Afin de rentabiliser les lourds investissements effectués, le groupe va déployer le standard Eramet Production System pour augmenter l’efficience et la productivité des actifs. Un pilote est déjà en cours au Gabon chez Comilog.
Le groupe va poursuivre ses investissements dans les projets en cours, notamment la nouvelle mine de manganèse à Comilog, le Plan de Remise à Niveau (PRN) et le Plan d’Augmentation de la Capacité (PAC) de la voie ferrée de la Setrag au Gabon, la phase 2 de l’extension de la mine, et la centrale d’énergie solaire chez Grande Côte Opérations au Sénégal.

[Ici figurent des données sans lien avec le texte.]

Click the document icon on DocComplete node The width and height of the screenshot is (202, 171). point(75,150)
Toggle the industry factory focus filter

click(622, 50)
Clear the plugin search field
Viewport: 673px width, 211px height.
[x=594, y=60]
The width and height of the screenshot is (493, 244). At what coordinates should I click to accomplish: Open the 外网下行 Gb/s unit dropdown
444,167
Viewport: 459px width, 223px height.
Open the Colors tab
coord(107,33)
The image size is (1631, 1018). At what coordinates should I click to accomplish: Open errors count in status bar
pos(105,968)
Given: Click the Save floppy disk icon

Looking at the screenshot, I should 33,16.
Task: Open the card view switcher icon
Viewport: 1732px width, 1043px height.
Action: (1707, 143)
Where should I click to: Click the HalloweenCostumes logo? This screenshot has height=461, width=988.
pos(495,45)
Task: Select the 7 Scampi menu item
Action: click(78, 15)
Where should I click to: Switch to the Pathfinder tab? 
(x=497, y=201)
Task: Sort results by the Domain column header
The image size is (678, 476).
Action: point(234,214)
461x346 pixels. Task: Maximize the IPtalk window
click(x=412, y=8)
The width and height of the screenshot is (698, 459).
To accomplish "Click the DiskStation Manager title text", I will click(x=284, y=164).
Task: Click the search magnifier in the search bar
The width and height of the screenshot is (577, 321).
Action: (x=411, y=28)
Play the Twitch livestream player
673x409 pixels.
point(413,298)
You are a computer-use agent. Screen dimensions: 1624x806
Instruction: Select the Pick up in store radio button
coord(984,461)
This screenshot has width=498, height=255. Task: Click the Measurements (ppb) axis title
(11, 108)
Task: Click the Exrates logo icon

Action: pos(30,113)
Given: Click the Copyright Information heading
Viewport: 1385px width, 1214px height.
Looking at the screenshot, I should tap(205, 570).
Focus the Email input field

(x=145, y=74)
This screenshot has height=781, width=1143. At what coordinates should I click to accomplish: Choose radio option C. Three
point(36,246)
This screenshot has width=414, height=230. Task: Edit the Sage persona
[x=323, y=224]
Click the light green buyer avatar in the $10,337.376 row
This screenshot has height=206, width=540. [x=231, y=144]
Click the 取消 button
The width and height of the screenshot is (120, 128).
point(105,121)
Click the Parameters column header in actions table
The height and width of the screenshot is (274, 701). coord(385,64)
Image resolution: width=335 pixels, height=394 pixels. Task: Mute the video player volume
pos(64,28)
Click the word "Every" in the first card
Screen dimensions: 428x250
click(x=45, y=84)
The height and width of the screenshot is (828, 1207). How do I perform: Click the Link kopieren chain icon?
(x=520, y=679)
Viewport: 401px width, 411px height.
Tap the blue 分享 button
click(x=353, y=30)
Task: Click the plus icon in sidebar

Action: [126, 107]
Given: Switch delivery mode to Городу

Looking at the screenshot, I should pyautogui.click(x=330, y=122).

Au Cameroun, quatre années d’études de faisabilité technique et environnementale ont révélé que la rentabilité économique du projet d’exploitation du site d’Akonolinga pour la production de rutile n’a pas pu être mise en évidence du fait des investissements très coûteux nécessaires pour la mise en place d’un projet industriel responsable. L’exploitation du gisement créerait en effet un risque trop élevé pour les écosystèmes et le cadre de vie des populations locales.
« Au Cameroun, quatre années d’études de faisabilité technique et environnementale ont révélé que la rentabilité économique du projet d’exploitation du site d’Akonolinga pour la production de rutile n’a pas pu être mise en évidence. »
Par conséquent, le groupe a décidé de ne pas poursuivre ce projet. Nous allons procéder à une démobilisation progressive, conformément à un calendrier convenu avec les autorités camerounaises, en prenant en considération tous les aspects légaux et sociaux convenus.
AE : Que pensez-vous du secteur minier africain dans son ensemble ? Est-il suffisamment préparé à faire face aux nouveaux enjeux du marché mondial des métaux ?
LT : Le continent africain peut prendre sa place dans la nouvelle carte géopolitique des métaux qui se dessine, moyennant des préalables comme la stabilité politique, juridique et règlementaire des pays et une amélioration des codes et pratiques miniers.
C’est à l’Afrique elle-même de définir le rôle qu’elle veut occuper dans la chaîne de valeur de l’industrie minière et de se donner les moyens d’attirer les investissements qui lui permettront d’occuper cette place.
(1)La lixiviation acide à haute pression (HPAL) est un procédé utilisé pour extraire le nickel et le cobalt des gisements de minerai de latérite. Ce procédé utilise de l’acide sulfurique pour séparer le nickel et le cobalt du minerai de latérite.